Die zwei Stunden vor Ladenöffnung ist eine Verkäuferin nur im Laden, um sich ordentlich zu schminken und die Fingernägel zu richten. Frisches Obst und Gemüse wächst ja bekanntlich während der Nacht nach und der klägliche Rest von ein zwei Milchflaschen und einem Laib Brot, ist ja schließlich schnell eingeräumt.
Emma kann Pfannkuchengesichter nicht ausstehen. Sie pressen ihre Visage so stark gegen die Scheibe der Eingangstür, dass sie nur noch schwer als menschliche Wesen zu identifizieren sind. So spähen sie in den dunklen Laden um etwas Lebendiges zu entdecken, das man noch vor dem ganzen Trubel etwas nerven kann.

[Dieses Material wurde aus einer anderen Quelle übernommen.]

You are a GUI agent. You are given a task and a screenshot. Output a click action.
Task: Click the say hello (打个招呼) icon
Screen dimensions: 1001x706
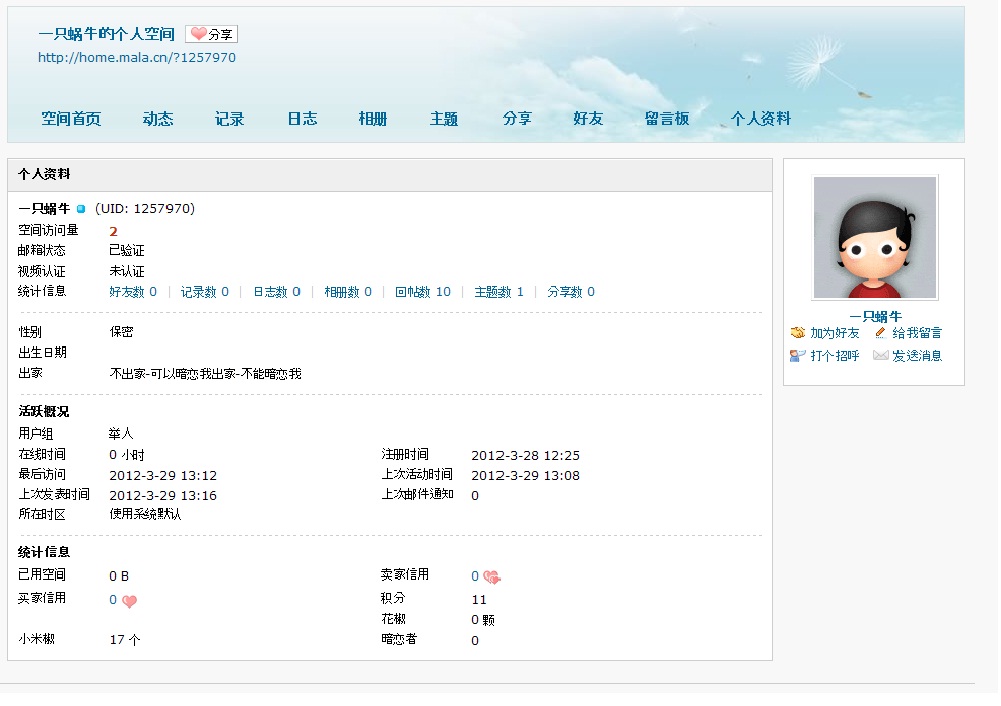(798, 356)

In den Wintermonaten, wenn es draußen noch dunkel ist, kann einen ein solcher Anblick zu Tode erstarren lassen.
Emma stellt grundsätzlich Rollwagen mit den leeren Kartons von innen an die Türen, damit eindeutig ersichtlich ist, dass es hier noch kein Reinkommen gibt.

Der Laden ist noch dunkel, die Tür ist mit Kartons verrammelt und die Uhr schlägt noch nicht halb Neun.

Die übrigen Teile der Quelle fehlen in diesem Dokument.